Why You’ll Love a Percentage-Based Budget

by Will Lipovsky · 0 comments

How would you like to spend whatever amount of money you desire?

Therein lies the beauty of the percentage based budget. With this type of budget, no amount of spending is too much. No longer do you have to restrict yourself to a certain neighborhood because it’s cheap. No longer do you have to deal with a junk car. Everything you want – you can have.

I’m not blowing smoke.

Most budgets have limitations. For instance, let’s say you have $400 in a monthly clothing allowance. It’s $400 each month no matter what. Regardless of what you earn.

The percentage based budget functions much differently. Instead of limiting yourself to hard numbers, you simply spend a percentage of your income.

Let’s say after researching, you find out it’s wise to spend 5% of your monthly budget on entertainment. If you earn $5,000 per month, that’s $250 per month spent on entertainment. Do you think that’s not enough? Here is your solution… finds ways to earn more money. This way, your entertainment expenses don’t get out of hand but you still have the ability to spend a lot. For instance, you know that your number is 5% so you need to earn however many more dollars each month in order to meet your goal.

What you may have noticed is that this is a safe type of lifestyle inflation. It’s hard to get in trouble using this budget. Think about it like this. Someone in the neighborhood next to yours may live in a million dollar home. To you, that’s ridiculous to spend so much on a home, but they may actually spend a smaller percentage of their income on their home than you do. See, getting whatever you want doesn’t mean you have to blow your budget. It just means you need to earn more if you want to spend more without risking bankruptcy.

This type of budget is also very handy if you’re a little too frugal. I fall into this category. I’m 26, but I still live about the same lifestyle as I did in college even though I’m far more stable financially. I have this slightly inconvenient mindset of being poor, and it’s hard to shake. So what I’m working on is creating my own percentage based budget. I’m trying to give myself the opportunity to spend more.

pie chartOne budgeting category I’ve read a lot about is self-improvement. Many experts believe a person should reinvest 3% of his or her earnings back into themselves. This means I could go to conferences, buy all the audio books I could ever want and still have money left over. Without this type of budget, it would be hard for me to realize it’s possible. I would still be thinking, “Jeeze, $500 is a lot to spend on a 3-day conference.” It’s pretty awesome when you can spend money in a completely responsible manner. That feels good.

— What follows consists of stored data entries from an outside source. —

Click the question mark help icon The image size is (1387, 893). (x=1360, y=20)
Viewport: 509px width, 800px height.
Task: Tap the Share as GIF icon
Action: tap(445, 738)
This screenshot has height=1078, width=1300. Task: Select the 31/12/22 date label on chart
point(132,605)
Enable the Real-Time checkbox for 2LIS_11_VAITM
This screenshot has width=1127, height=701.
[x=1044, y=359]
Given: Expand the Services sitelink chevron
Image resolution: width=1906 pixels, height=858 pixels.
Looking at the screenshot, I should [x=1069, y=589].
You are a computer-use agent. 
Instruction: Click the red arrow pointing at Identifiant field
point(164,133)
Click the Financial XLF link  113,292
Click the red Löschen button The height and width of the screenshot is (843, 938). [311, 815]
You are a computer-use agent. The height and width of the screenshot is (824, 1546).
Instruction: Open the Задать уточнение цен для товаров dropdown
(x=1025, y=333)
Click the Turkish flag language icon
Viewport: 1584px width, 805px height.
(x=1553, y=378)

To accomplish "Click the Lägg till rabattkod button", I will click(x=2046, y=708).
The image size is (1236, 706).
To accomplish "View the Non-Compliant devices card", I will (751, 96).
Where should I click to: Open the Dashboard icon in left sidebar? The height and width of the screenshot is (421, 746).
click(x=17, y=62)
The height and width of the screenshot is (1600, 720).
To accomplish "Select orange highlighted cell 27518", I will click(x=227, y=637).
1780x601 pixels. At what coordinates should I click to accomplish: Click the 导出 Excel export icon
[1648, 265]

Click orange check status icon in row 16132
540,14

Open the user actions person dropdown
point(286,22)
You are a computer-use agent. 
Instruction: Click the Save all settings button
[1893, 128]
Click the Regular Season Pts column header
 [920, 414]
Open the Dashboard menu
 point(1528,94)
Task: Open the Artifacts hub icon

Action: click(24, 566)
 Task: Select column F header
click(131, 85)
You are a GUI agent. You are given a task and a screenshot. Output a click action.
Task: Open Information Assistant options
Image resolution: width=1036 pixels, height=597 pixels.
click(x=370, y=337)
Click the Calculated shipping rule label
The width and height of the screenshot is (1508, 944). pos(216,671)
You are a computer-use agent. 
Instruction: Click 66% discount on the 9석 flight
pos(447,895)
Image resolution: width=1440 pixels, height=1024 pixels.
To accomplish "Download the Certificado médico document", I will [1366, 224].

Here are the types of people who should especially embrace this type of budgeting:

Freelancers – Freelancing = a variable income. When your take home pay fluctuate, percentages work nicely. If you don’t earn as much the previous month, you can readjust your percentages to reflect the shortcoming in the following month. This may be done by not buying deserts the next month, or cooking every meal at home, or not taking that weekend trip to California.

Those with Friends Who Want to Discuss Budgeting – Talking money with friends can be awesome. You can motivate and support each other, but it can get really awkward if your incomes aren’t nearly identical. That’s why it’s best to talk in terms of percentages. You and virtually anyone can talk about their finances openly if percentages are used. This is also handy to use if you’re shy about giving specific numbers.

Minimalists – This is me. I find it hard to spend money on frivolous categories, even if that “frivolous” categories add immense emotional value to our lives. If I agree to budget a certain percentage of my income to the fun categories, it’s easier to go ahead and have fun. You gotta stick to that budget, after all!

You Want to Safely Embrace Lifestyle Inflation

Lifestyle inflation isn’t always a bad thing. For instance, in college you may have stopped getting dental checkups because you couldn’t swing the cost. But now that you have plenty of money for something so basic, it might be wise to go back for six month checkups.

A Challenge

A challenge is that you cannot copy anyone else’s budget exactly. For instance, 25% on housing may not work if you’re a college student. You may need to spend more like 75% of your income. That’s why it’s important to develop a budget that works for you. Be real with yourself. Discover where you can reign in the expenses and where you can encourage yourself to spend a little more. Enjoy the ride.